いつもは太るからと、なかなか甘味を寄越さないじいやを陥落させたのだ。

侯爵令嬢という立場なのに贅沢をさせてもらえなかったのだ。


質実剛健…クソみたいな家訓が我が家にはある。

あぁ、クソとはお嬢様にあるまじき心の声ですわ。


暫くこの傷心の令嬢を演じてやろうじゃないの。

そう決意した私は、これからの事を思案しながら、ゆっくりと目を閉じた。



「お嬢様、もう昼過ぎにございます」

「私、まだ心の傷が癒えてませんの……」

「仕方ありませんね。
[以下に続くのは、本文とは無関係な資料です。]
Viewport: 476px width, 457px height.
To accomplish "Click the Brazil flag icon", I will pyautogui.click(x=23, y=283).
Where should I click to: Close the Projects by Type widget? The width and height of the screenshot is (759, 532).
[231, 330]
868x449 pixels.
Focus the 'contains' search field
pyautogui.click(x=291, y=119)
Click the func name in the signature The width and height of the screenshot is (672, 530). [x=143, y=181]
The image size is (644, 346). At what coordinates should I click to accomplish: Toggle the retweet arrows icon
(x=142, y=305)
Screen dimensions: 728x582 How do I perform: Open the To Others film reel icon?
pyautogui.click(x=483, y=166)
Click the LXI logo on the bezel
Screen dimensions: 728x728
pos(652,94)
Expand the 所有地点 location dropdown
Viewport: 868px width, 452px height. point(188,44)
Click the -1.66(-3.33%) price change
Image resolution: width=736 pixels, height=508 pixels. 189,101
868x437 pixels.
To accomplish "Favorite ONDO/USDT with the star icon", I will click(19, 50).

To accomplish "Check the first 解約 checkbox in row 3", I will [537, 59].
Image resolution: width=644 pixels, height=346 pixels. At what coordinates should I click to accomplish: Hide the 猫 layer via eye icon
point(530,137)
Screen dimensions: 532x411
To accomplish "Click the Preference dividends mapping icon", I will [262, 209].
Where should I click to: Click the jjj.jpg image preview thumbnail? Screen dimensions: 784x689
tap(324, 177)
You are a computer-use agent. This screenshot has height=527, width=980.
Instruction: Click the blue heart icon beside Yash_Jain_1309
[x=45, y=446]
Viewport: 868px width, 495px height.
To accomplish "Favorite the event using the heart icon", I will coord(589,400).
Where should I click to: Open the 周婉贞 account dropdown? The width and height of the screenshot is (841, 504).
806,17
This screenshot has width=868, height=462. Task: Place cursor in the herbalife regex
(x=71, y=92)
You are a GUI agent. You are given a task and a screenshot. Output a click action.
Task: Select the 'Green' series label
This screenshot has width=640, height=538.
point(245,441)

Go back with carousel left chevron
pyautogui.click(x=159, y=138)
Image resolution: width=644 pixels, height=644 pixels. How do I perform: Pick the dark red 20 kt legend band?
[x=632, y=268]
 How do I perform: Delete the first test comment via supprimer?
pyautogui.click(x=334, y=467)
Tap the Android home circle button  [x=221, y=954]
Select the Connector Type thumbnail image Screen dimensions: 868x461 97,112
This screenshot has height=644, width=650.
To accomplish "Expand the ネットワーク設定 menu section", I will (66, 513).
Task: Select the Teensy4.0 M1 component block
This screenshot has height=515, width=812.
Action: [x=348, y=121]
では、私が本日のお稽古をキャンセルするよう手配いたします」

「ありがとう、じいや」


どれくらいぶりだろう。

学院では朝から授業があり、クソな我が家では早朝から叩き起こされた。


昼過ぎまで寝てられるのは、どれくらいぶりなんだろう。

私は、枕に顔をうずめ、バタバタと足をばたつかせる。



「じいや、今日の甘味は何かしら?」

「本日は、レモンケーキです」

「まぁ、美味しそうね」


じいやが、皿に載せたレモンケーキをサーブしてくれる。

ふんわりと焼けたスポンジケーキの間に、甘酸っぱいレモンクリームが挟まれている。


紅茶の入ったカップをソーサーから持ち上げ、口に運ぶ。

芳醇な香りが鼻を通り抜け、爽やかな風味が広がる。


「おいしいわ」


自然と感想がこぼれてしまう。

なにせ家訓が家訓である。


そんな日々を過ごして2ヶ月が経った頃。


「お嬢様、レオナルド元王子がお会いしたいと……」

「あら、元王子?」


私は予想通りに事が進んだ事にほくそ笑む。

王家と侯爵家が結んだ約束事を勝手に破棄して、タダで済むわけがない。


しかも、第四王子ともなれば、なおさらである。

おそらく王家から廃嫡する旨の書状が届いたのであろう。


私は軽快なステップで、ドシドシと音を立てながら廊下を歩き、レオナルド王子の元へと向かう。


「やぁ、バーバラ嬢……うん?君はバーバラかい?」

「お久しぶりですわ。殿下ではなくなったそうですが……どうしましたの?」

「いやいや、ちょっと見ない間にずいぶんと雰囲気が変わったね」

「……そうかしら?」


私は腰に手を当て、胸を張る。

その身体は横に大きくなっていた。


「すまなかった。僕とやり直して欲しい!」


頭をさげるこの馬鹿な王子様はまだそんな事で、立場が戻ると考えていたのか。


私は苦しくなった服を持ち上げ、胸元を覗き込む。


「レオナルド、申し訳ありませんが刻は巻き戻せませんわ」


私はニコリと微笑み、彼に告げる。


そう刻は巻き戻せないのだ。

私はダイエットを始めなければいけない。


「じいや、服のサイズが前と違う事、なぜ言わなかったのかしら?」

「それは、傷心中のお嬢様を思えば……」

「バーバラ!考え直してくれないか!」


レオナルドがすがるように叫ぶ。


「えーい!うるさい!あんたとは終わったの!じいや!鏡!」


私は大声で叫びながら、運び出された姿鏡を覗く。

思い返せば、いつからか部屋から姿鏡が消えていたのだ。


ダイエットを決意したその日、私は人生で一番大きな声を張り上げたのだった。